The survey found it was used by families who had been making between $30,000 and $134,000 per year.

For many individuals, COBRA coverage without the subsidy is too expensive if an unemployment check is their only source of income. According to Families USA [PDF[, there are eleven states where the cost of COBRA coverage exceeds people's unemployment checks. For the US as a whole, COBRA costs an average of 84 percent of an individual’s unemployment check.

“The middle income need this subsidy,” says Judy Conti of the National Employment Law Project (NELP) in Washington. “Hopefully, people with high incomes have some nest egg.”

There are many companies that advertise themselves as less expensive alternatives to COBRA. However, Ms. Conti says, “You get what you pay for – hopefully it covers someone if the kids get sick or someone has a chronic disease.”
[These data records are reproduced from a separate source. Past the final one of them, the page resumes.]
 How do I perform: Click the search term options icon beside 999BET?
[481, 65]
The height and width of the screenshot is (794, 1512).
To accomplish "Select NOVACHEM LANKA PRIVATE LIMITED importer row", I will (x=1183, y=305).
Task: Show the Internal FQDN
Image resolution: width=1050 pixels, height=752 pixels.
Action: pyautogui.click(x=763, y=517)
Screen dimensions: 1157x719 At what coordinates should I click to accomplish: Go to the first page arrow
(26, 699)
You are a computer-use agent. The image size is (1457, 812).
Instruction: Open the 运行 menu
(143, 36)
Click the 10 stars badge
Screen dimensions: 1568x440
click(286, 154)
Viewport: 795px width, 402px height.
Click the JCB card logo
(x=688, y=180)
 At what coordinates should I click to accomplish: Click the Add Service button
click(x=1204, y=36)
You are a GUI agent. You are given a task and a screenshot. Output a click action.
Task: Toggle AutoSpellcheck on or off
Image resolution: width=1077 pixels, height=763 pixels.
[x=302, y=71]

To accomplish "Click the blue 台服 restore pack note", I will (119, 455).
Since 2009, Congress has renewed the COBRA subsidy four times. Almost immediately after the latest subsidy expired, a group of Democratic legislators introduced legislation to renew it through the end of November.

One of those seeking to do so is Sen. Bob Casey (D) of Pennsylvania. He tried to attach it as an amendment to a tax extender bill as well as as a free-standing piece of legislation. It was blocked by Republicans both times, he says.

He says he would have raised enough revenue to pay for the COBRA subsidy by changing the rules on a trust used by the wealthy to pass on large gifts to their heirs without paying significant taxes. Now, no action on the legislation is expected until after the August recess, if even then.